Rogelio Ruiz Gomar.
En un espacio indeterminado, en el que se aprecia una columna hacia el lado izquierdo, un breve paisaje al centro, y el final de un muro por el lado derecho, se distribuyen, en distintos planos y en diferentes actitudes, seis religiosos, que resultan ser tres fundadores de órdenes religiosas más un correligionario de cada uno. Semiarrodilados casi al centro están san Francisco de Asís y santo Domingo de Guzmán; a espaldas del primero se halla un franciscano arrodillado con las manos juntas, mientras que bajo el brazo de santo Domingo está sentado un fraile dominico. De pie y en un plano más profundo, se encuentra san Pedro Nolasco, dirigiéndose a un fraile de la orden de la Merced por él fundada. En la parte alta y al centro de la composición, se abre una entrada de gloria en la que se encuentran, a menor escala, Cristo y la Virgen María, amén de varios querubines. Jesucristo, cubierto con un manto rosa y el torso desnudo, está sentado, sosteniendo tres rayos flamígeros con la mano derecha, cual Júpiter tonante, al tiempo que señala con la mano izquierda la esfera terrestre que parece abrazar junto a él.
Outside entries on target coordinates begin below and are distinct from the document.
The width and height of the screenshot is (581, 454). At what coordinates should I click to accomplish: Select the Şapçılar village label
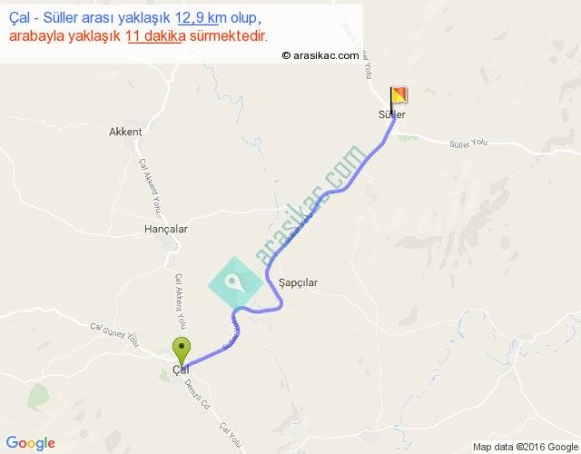298,282
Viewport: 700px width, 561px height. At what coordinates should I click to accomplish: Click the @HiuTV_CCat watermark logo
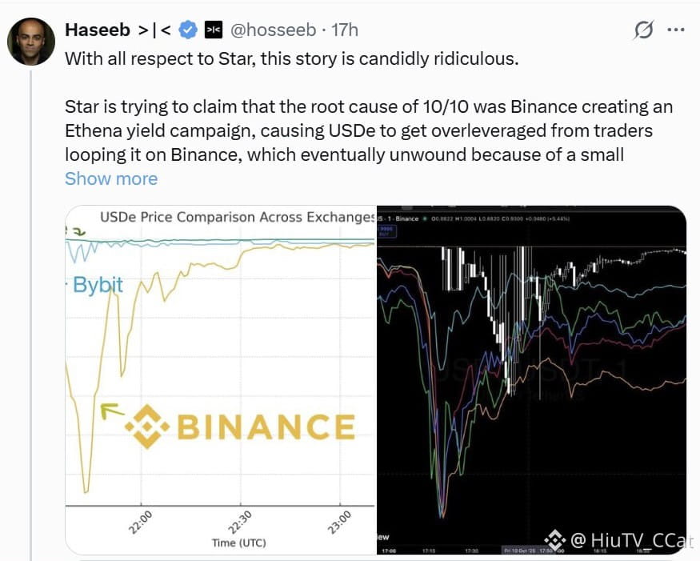point(620,540)
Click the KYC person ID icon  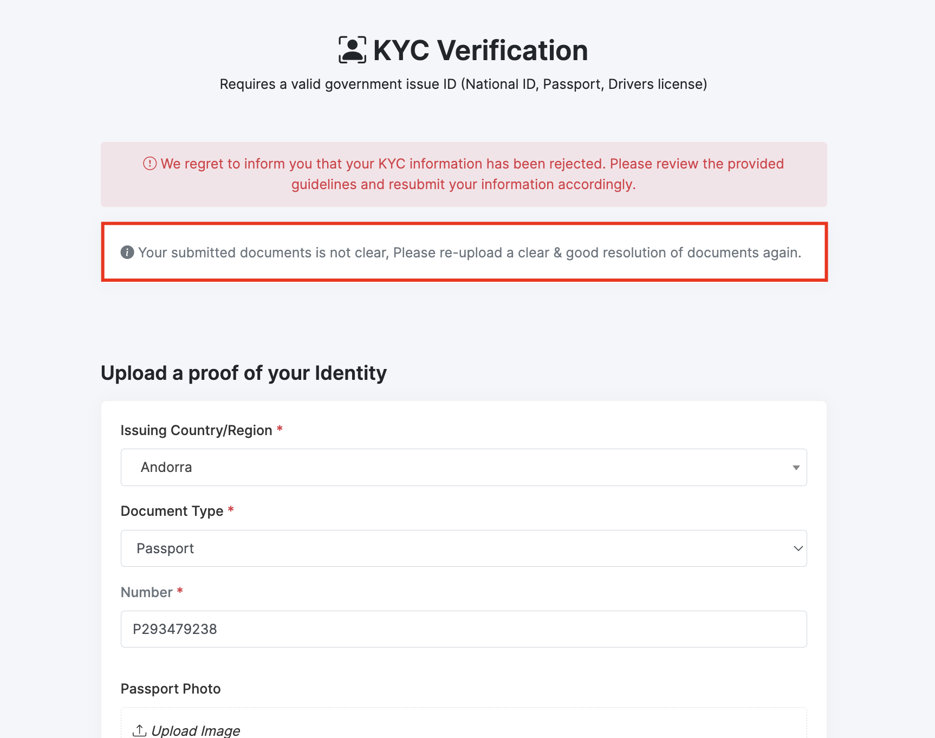click(x=352, y=50)
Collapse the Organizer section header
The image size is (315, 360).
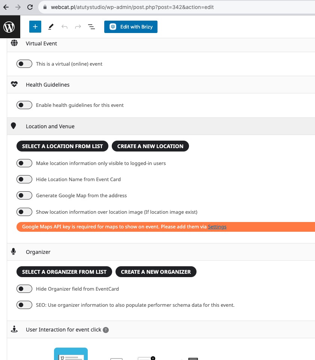161,252
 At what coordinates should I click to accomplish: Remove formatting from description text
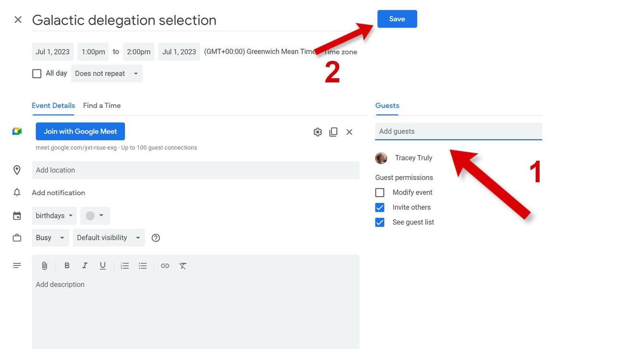coord(183,266)
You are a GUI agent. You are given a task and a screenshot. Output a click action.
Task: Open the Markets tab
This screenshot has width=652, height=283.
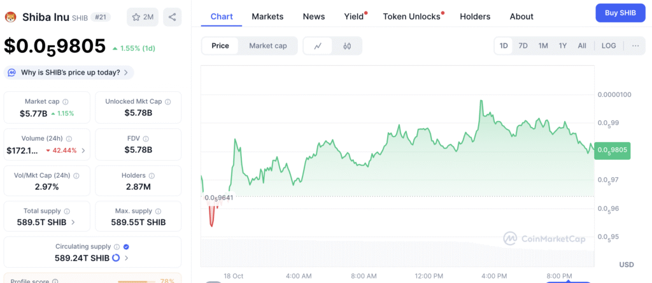(267, 17)
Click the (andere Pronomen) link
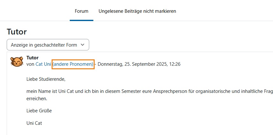The image size is (273, 135). tap(73, 64)
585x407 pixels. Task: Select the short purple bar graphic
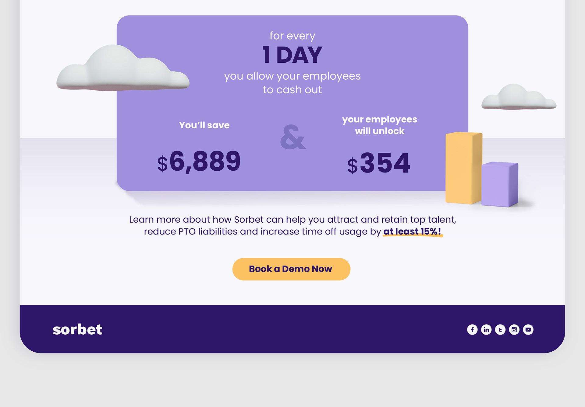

Por su parte, María se encuentra arrodillada, de perfil, en un nivel ligeramente más bajo intercediendo ante su Hijo por el mundo, pues lleva la mano derecha sobre el pecho y señala con la izquierda como sus fiadores al grupo de religiosos que ocupa la parte baja.
El rayo ha sido
entendido por casi todas las culturas a lo largo de la historia como un
atributo del Dios Supremo, y puede significar tanto su poder creador como su
poder destructor.1 Dentro de la
tradición del mundo occidental, las flechas flamígeras son utilizadas más
comúnmente para significar castigo, y fue con esta carga que, pese a su origen pagano, también se usaron en
el arte de la religión católica. En efecto, fue tal la fuerza de la
representación de los rayos que lanzaba el iracundo señor del Olimpo2 que no tardaron
en ser aprovechados también por los artistas de la religión católica para
significar igualmente el gesto de autoridad divino, y empezaron a ser
utilizados por Cristo cuando se quería representar su disposición para castigar
a los hombres. No extraña encontrar pues, en esta obra, ejecutada por Nicolás
Enríquez, uno de los muchos y buenos pintores que florecieron en la Nueva
España en el siglo XVIII, a Cristo portando dicho puñado de rayos. De tiempo
atrás venía también la práctica de presentar a la Virgen María en su calidad de
intercesora. En este cuadro es ella, precisamente, quien aplaca el enojo de su
Hijo con sus ruegos, como se da a entender con el rostro ya apacible de Cristo.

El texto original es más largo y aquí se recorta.